Big Tech’s Role in Sustaining S&P 500 Growth This Quarter
Big Tech Drives S&P 500 Earnings Growth
Recent analysis reveals that the S&P 500's earnings growth during the third quarter has been significantly influenced by major technology companies. Following reports from Barclays analysts, it becomes clear that without the exceptional performance of six leading tech firms, the broader index would have struggled considerably.
Impact of Major Tech Companies
Barclays highlighted that the resurgence of Big Tech has been a defining element of the quarter. These tech titans delivered impressive earnings per share (EPS) surprises that contributed greatly to the overall statistics. The involvement of these companies helped maintain robust headline earnings figures across the sector.
A Closer Look at Earnings Performance
Analysts pointed out that, in the absence of these contributions, the rest of the S&P 500 would have exhibited disappointing year-over-year EPS growth, falling below long-term medians. Important metrics such as net margins would have remained flat, and operating leverage would have shown signs of weakness.

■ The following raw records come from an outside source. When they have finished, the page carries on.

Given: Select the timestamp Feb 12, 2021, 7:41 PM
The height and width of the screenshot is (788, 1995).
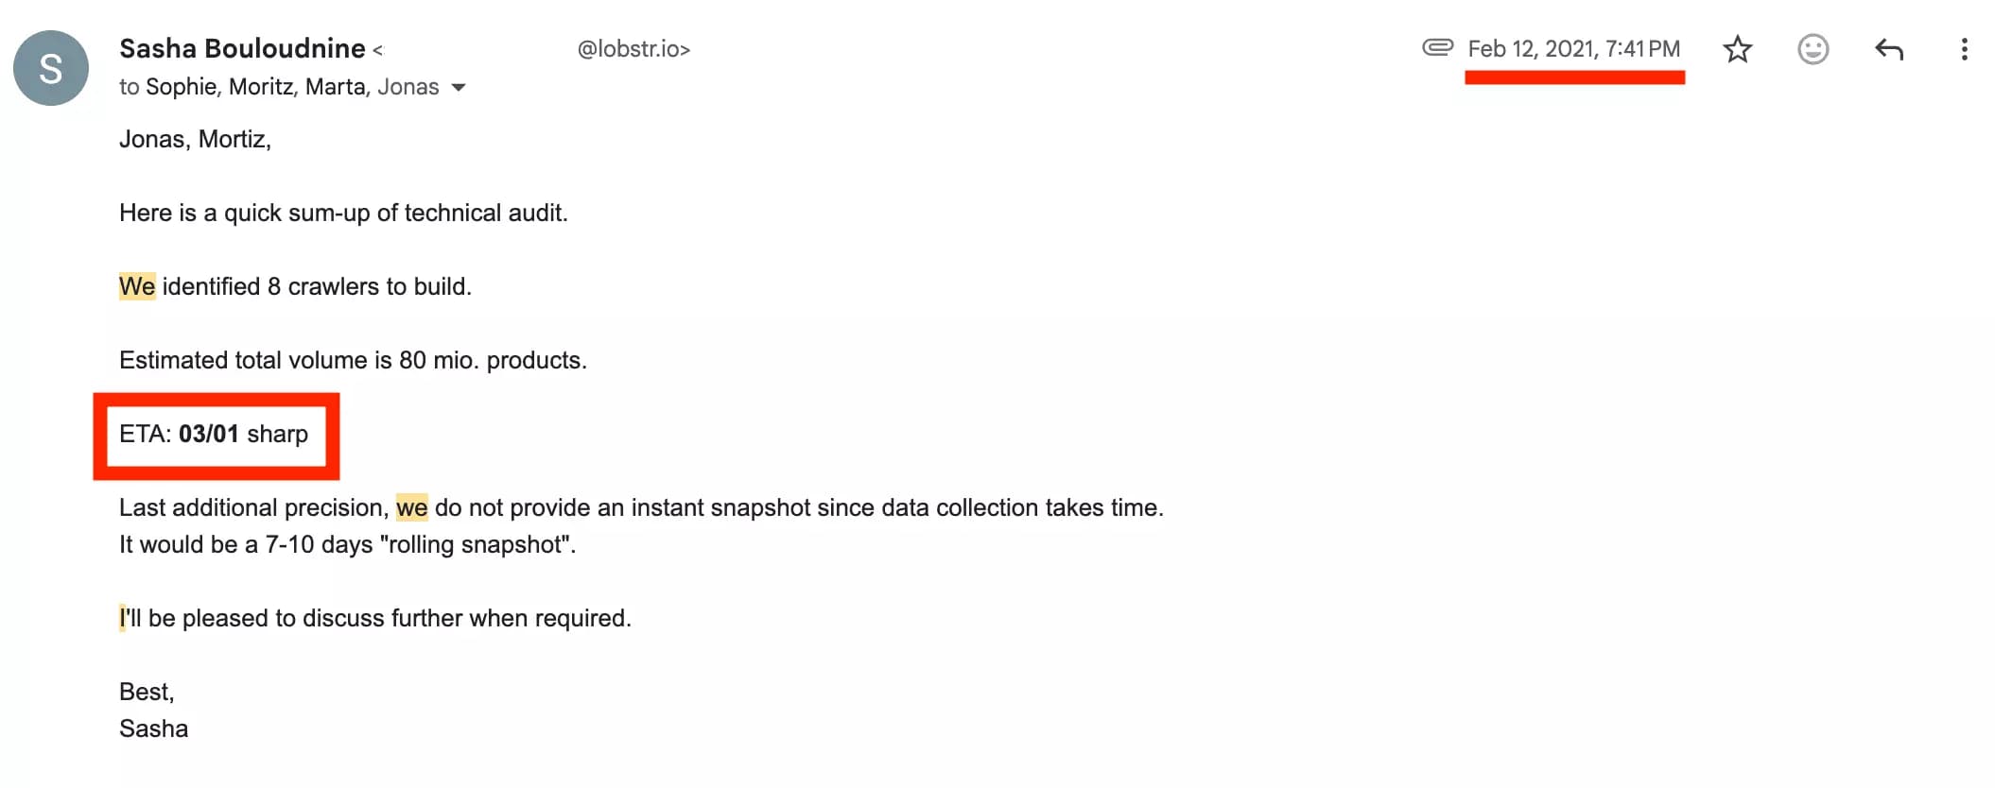Looking at the screenshot, I should [1572, 48].
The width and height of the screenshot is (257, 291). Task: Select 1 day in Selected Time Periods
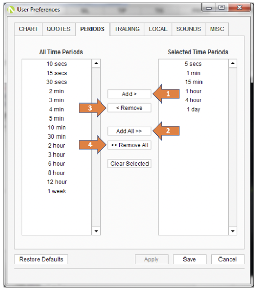(x=193, y=109)
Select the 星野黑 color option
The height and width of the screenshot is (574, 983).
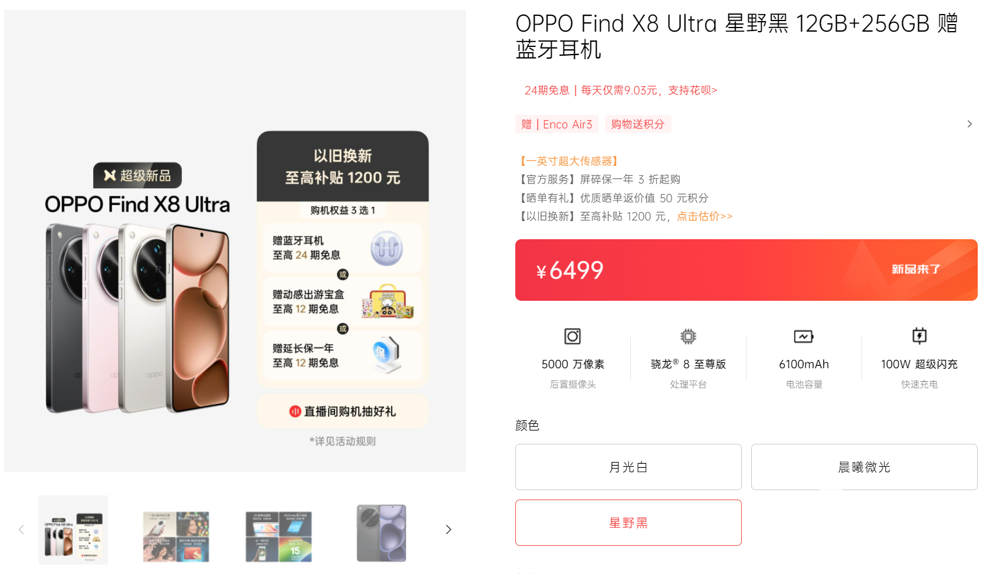pyautogui.click(x=628, y=522)
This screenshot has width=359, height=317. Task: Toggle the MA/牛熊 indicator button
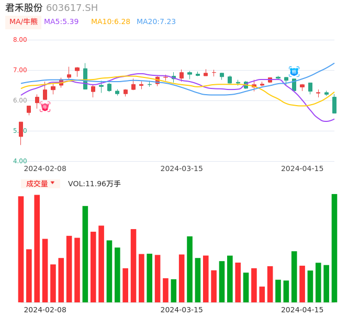click(24, 22)
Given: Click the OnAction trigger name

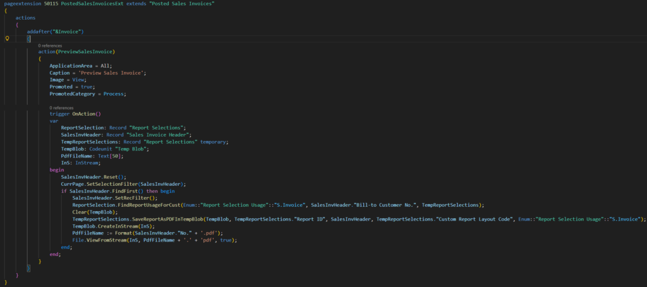Looking at the screenshot, I should click(x=86, y=114).
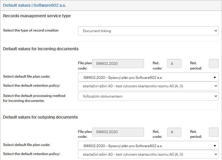Click 'Select the type of record creation' label
The height and width of the screenshot is (160, 222).
pyautogui.click(x=31, y=30)
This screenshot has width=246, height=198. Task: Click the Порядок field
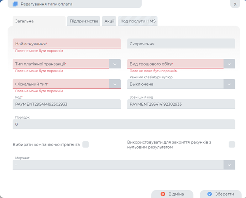(x=124, y=124)
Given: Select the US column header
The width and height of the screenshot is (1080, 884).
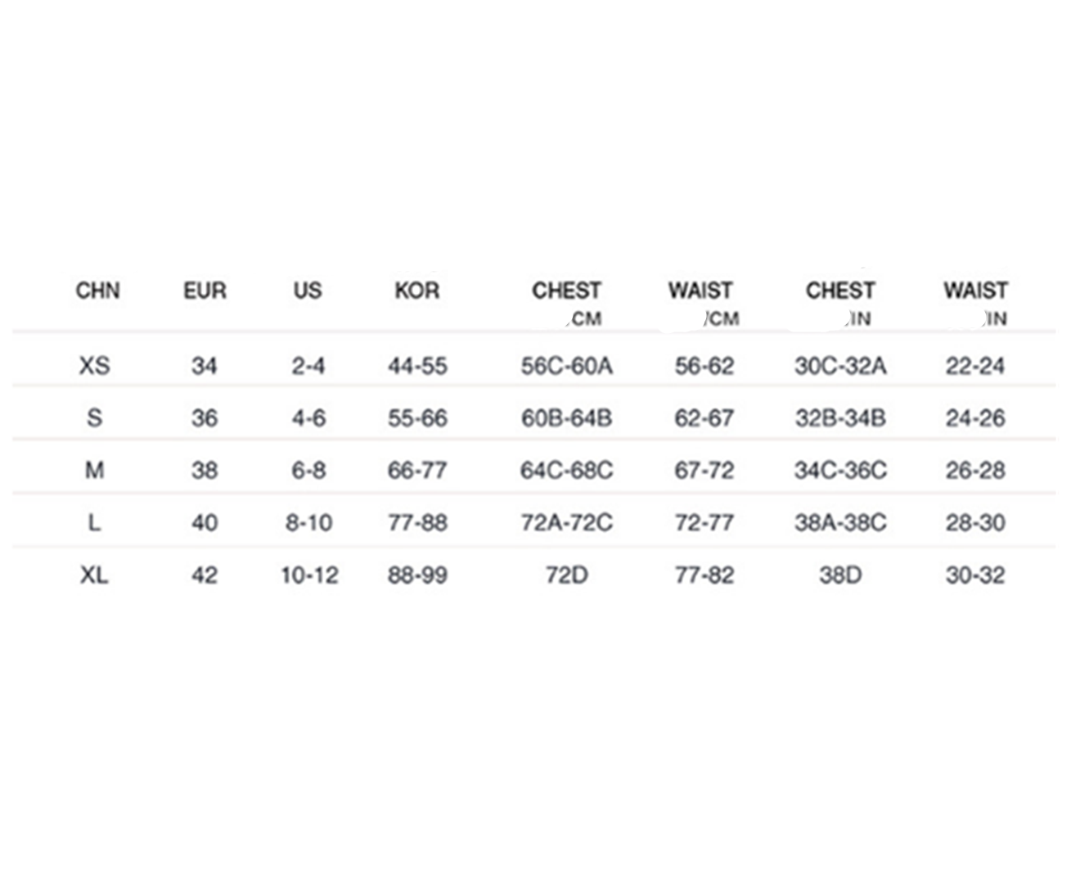Looking at the screenshot, I should pyautogui.click(x=308, y=291).
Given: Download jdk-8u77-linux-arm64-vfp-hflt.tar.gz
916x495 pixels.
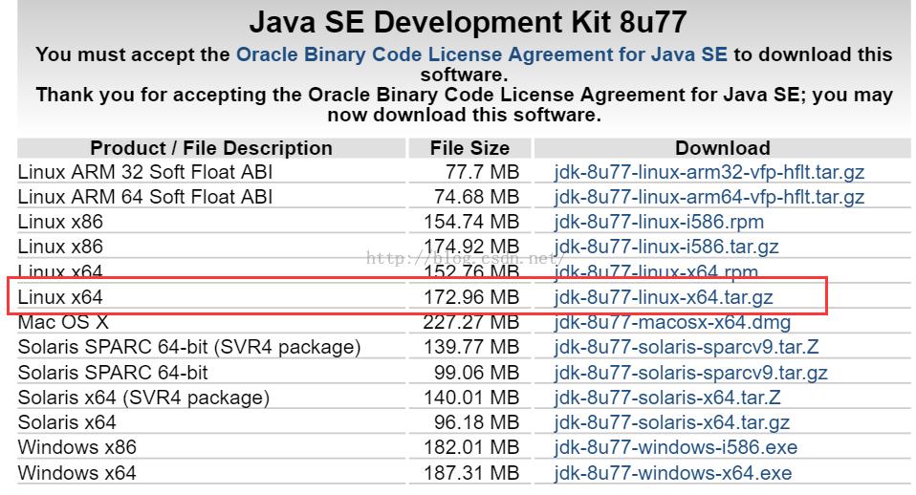Looking at the screenshot, I should pyautogui.click(x=709, y=197).
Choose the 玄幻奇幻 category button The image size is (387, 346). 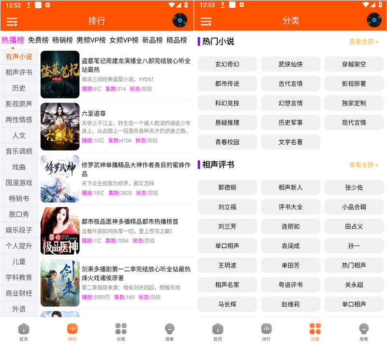227,64
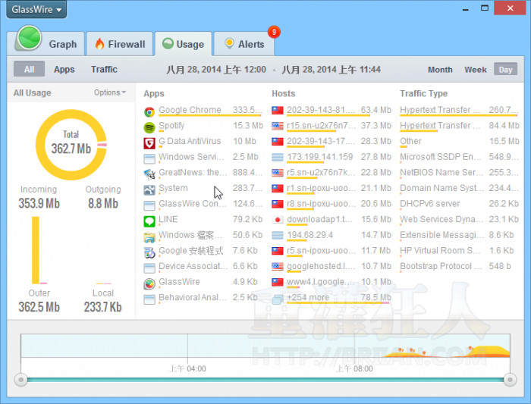The width and height of the screenshot is (531, 404).
Task: Click the Google Chrome app icon
Action: (149, 111)
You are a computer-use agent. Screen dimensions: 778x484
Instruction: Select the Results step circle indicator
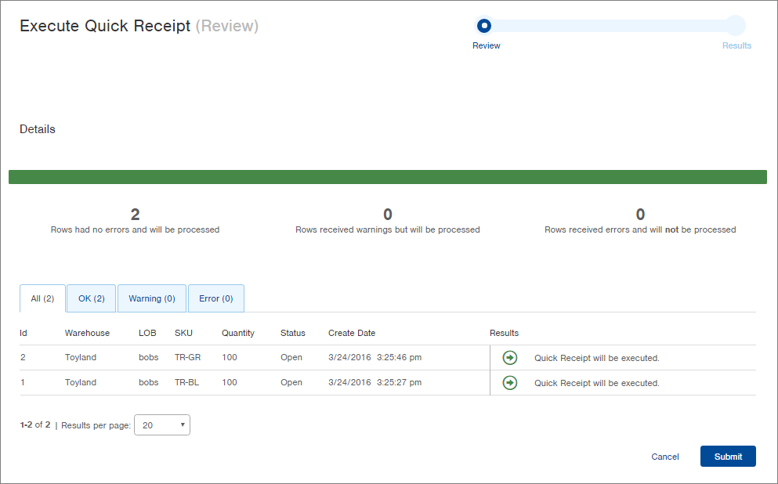pyautogui.click(x=736, y=26)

EPS Surprises and Revisions
The overall EPS surprise for the quarter was recorded at 7.1%, reflecting a sequential improvement that exceeded historical trends by nearly 200 basis points. However, this figure partly arises due to significant negative revisions made prior to the earnings season, which Barclays estimated boosted the surprise by approximately 120 basis points.
Market Breadth and Future Predictions
While approximately 77% of companies surpassed consensus estimates during this period, which aligns with historical averages, it marked the narrowest breadth of EPS beats since 2022. This suggests a potential shift in the earnings landscape, where only a handful of firms are driving growth.
Challenges Ahead for Non-Tech Sectors
Looking forward, Barclays expresses caution regarding the consensus expectation of 13% EPS growth for 2025. The bank believes this forecast is overly optimistic, particularly as sectors outside of technology face significant challenges due to disinflationary pressures and a slowing macroeconomic environment.
Sector Performance Outlook
Barclays emphasizes that earnings growth in the upcoming quarters is likely to favor industries such as Big Tech and Healthcare. These sectors are currently trading at lower than average premiums when measured against their 10-year median price-to-earnings ratios, suggesting room for growth as they navigate the changing economic landscape.
Conclusion
In summary, the influence of Big Tech on the S&P 500's earnings growth this quarter cannot be overstated. With their strong performance counterbalancing challenges within other sectors, the future of the index looks heavily dependent on these players' ongoing success.
Frequently Asked Questions
What did Barclays report about the S&P 500's earnings growth?
Barclays noted that Big Tech significantly supported S&P 500 earnings growth in the third quarter, with major tech companies providing substantial EPS surprises.
How would the S&P 500 perform without Big Tech?
Without Big Tech, the S&P 500 would likely have seen lower year-over-year EPS growth, flat net margins, and negative operating leverage.
What was the overall EPS surprise for the quarter?
The overall EPS surprise for the S&P 500 was 7.1%, marking an improvement compared to historical trends.
What concerns does Barclays have about future earnings growth?
Barclays is concerned that the consensus forecast of 13% EPS growth for 2025 is overly optimistic, especially for non-Tech sectors.
Which sectors are expected to perform well in the upcoming quarters?
Barclays expects Big Tech and Healthcare sectors to favorably drive earnings growth in the coming quarters.